Rakka’da el sanatları alanında ustalaşarak hayata geçirdikleri projelerle bir çok kadına da ilham olan Julia Abu Zar ve Hatice Al-Mazal, kadınların her başarılı adımının toplumun refahına fayda sağladığı mesajını verdi.

YUSRA AL-EHMED

Rakka – Teknolojik gelişmelerin etkisiyle kaybolmaya yüz tutmuş el sanatları kadınlar tarafından nesilden nesle aktarılıyor. Kuzey ve Doğu Suriye’nin Rakka kentinde yaşayan Julia Abu Zar ve Hatice Al-Mazal da, el sanatları ürünlerini yaparak hem geçimlerini sağlıyorlar hem de bu sanatla kadınlara örnek oluyorlar.

‘Ürünlerimize talep her geçen gün artıyor’

Ermeni halkından olan 40 yaşındaki Julia Abu Zer de, büyükannesinin yardımıyla çocuk yaşta öğrendiği el dokuması halıları kızına öğretiyor. Sanayileşmenin etkisiyle zamanla yok olmaya başlayan el sanatlarını kadınlar olarak korumaya çalıştıklarını anlatan Julia Abu Zer, “İşimizin güzelliği ve ustalığı nedeniyle ürünlerimize talep her geçen gün artıyor” dedi.

Evde yaptığı çalışmaları projeye dönüştürdü

Boncuk işinde de ustalaştığını anlatan Julia Abu Zer, şunları aktardı: “Akraba, eş-dost ve mahallelinin talebi üzerine ürünlerimi evde yapıyordum. Yoğun talep üzerine Hilâla Zêrin Merkezi’ne giderek çalışmalarımı bir projeye dönüştürdüm. Birçok farklı sergiye ve etkinliklere katıldım. Boncuklarla yaptığım bileklikleri el ölçülerine göre dizayn ediyorum. Bileklik dışında ayrıca tespih, saç tokası, yün iplikten örgü şallar da yapıyorum. Birbiriyle uyumlu renkleri bir araya getirmek için sürekli çabalıyorum. Bilekliklere estetik çizimleriyle, sembol ve işaretler ekliyorum. İşimiz sabır, yaratıcılık, odaklanma gerektiriyor.”

‘Uzun saatler oturmak ve iğne kullanmak yorucu olabiliyor’

Ermeni toplumunda kız çocuklarının el sanatlarında ustalaşmaya başladığını söyleyen Julia Abu Zer, “İşimin zorlukları da var. Uzun saatler oturmak ve iğne kullanmak yorucu olabiliyor. Zamanla gözlere ve sırtıma zarar veriyor. Bunun için zaman zaman kısa molalar veriyorum.
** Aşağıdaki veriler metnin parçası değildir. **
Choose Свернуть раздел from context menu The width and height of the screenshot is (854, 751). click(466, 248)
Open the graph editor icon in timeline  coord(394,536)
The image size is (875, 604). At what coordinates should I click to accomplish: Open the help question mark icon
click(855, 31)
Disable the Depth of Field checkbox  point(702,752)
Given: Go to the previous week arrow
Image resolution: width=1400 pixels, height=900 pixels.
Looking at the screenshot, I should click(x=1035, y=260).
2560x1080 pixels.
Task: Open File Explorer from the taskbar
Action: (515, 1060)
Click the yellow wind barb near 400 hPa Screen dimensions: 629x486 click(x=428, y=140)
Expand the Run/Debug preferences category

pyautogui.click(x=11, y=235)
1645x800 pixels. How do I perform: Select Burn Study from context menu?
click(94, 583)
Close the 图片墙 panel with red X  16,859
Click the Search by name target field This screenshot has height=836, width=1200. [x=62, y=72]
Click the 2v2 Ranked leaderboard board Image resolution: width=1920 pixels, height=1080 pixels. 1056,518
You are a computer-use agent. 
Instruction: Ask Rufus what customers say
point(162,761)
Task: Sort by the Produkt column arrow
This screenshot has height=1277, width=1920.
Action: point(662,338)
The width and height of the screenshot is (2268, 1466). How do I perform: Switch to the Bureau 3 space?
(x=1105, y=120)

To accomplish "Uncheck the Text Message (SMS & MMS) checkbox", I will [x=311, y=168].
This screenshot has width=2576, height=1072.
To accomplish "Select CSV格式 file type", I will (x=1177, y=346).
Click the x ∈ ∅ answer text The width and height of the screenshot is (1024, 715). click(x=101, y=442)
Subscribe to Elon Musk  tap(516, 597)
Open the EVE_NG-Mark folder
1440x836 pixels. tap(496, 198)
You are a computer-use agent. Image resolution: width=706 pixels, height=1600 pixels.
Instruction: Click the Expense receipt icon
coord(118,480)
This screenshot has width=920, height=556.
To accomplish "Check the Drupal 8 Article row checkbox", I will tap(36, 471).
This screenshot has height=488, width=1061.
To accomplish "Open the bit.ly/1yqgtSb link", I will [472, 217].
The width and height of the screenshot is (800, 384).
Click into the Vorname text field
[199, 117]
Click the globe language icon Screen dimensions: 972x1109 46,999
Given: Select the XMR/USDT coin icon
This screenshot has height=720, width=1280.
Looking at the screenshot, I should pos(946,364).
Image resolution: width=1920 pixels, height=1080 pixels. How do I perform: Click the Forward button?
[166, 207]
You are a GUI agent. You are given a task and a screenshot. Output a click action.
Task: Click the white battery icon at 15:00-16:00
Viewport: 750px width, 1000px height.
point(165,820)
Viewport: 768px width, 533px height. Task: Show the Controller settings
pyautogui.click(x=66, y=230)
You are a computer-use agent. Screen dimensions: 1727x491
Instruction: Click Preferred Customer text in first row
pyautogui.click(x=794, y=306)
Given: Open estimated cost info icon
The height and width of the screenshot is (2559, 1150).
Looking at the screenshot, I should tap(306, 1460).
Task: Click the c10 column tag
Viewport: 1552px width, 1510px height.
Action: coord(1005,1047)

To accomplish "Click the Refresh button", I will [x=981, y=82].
Yaptığım çizimlere göre günde birden fazla bilezik yapıyorum” dedi. Kötü ekonomik koşullar ve dolardaki yükselişin pazar fiyatlarına olumsuz yansıdığını dile getiren Julia Abu Zer, “Kullandığım malzemelerin çoğu ipek iplik makaraları, nimnam adı verilen kaba ve ince iki çeşit boncuk, miktarına göre değişen boy ve büyüklükte iğneler. Bu malzemelerin hepsi pahalandı” diye konuştu.

Bu tür el sanatlarının yok olmaması ve gelecek nesillere aktarılması için daha fazla desteklenmesi gerektiğini ifade eden Julia Abu Zer, “Kadınlar kültür ve sanatın korunmasında rol almalı. Anneannemden bana kalan bir sanatta ustalaşıp onu koruyabildiğim için gurur ve onur duyuyorum” dedi.

Talepler artınca kendi işyerini kurdu

Aksesuar tasarımcısı Hatice Al-Mazal da, el sanatlarına çocukluğundan bu yana ilgisinin olduğunu anlattı. Aksesuar tasarımını başlarda evde yaptığını belirten Hatice Al-Mazal, “Birçok kuyumcuya sipariş hazırlamanın yanı sıra internet üzerinden de ürünlerimi pazarladım. Bu yaklaşık üç yıl sürdü ama talebin her geçen gün artmasıyla kendi iş yerimi açtım. El yapımı aksesuarları modern ticari endüstrilerden ayıran şey, kaliteli, güzel, çekici ve farklı bir zarafetle üretilmesidir” diye kaydetti.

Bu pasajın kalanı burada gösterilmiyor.